INVAM has been cited as a resource in over 4000 scientific publications, as seen through Google Scholar.

Personnel of INVAM have aided in the establishment of other AMF culture collections in Europe with The International Bank for the Glomeromycota, South America with the International Culture Collection of Glomeromycota, and other collections in South Africa, Taiwan, and China.

**Assigned task A:**
According to the INVAM text, how many scientific publications have cited INVAM as a resource?
**Assigned task B:**
Translate this sentence from the INVAM text into Spanish: "INVAM has been cited as a resource in over 4000 scientific publications, as seen through Google Scholar."
Answer using only the text about INVAM.

**Information provided:**
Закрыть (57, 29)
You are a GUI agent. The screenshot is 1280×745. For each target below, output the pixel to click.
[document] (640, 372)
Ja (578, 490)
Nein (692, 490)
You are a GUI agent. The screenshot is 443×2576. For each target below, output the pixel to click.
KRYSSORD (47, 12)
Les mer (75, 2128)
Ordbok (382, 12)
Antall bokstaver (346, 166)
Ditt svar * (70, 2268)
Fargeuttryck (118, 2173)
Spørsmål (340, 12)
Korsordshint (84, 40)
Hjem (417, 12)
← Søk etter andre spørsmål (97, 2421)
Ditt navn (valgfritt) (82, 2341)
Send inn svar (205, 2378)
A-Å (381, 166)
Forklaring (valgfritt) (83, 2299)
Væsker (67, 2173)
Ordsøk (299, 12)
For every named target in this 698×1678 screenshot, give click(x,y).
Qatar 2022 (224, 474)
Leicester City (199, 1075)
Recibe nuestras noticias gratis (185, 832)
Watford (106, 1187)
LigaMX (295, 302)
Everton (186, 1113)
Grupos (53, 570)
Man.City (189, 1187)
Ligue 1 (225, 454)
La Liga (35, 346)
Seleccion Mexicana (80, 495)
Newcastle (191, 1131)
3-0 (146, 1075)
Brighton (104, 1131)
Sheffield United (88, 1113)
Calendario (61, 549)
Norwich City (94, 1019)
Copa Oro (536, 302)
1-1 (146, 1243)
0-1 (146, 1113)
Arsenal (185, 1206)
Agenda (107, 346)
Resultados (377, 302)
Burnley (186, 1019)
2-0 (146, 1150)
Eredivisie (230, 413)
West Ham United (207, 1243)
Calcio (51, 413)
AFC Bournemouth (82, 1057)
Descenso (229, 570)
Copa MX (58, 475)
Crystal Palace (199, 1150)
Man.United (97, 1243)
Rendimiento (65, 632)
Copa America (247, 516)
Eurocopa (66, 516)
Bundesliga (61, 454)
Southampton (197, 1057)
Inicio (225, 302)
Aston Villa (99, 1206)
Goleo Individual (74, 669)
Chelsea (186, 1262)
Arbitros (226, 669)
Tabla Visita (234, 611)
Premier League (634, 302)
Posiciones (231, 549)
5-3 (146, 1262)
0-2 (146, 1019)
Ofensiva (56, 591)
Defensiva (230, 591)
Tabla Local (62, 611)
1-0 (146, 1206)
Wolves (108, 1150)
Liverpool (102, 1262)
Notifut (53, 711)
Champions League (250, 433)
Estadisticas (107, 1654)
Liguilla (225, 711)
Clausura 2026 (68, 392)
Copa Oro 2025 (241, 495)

**Solution A:**
Over 4000 scientific publications, as seen through Google Scholar.

**Solution B:**
INVAM ha sido citado como recurso en más de 4000 publicaciones científicas, según se observa en Google Scholar.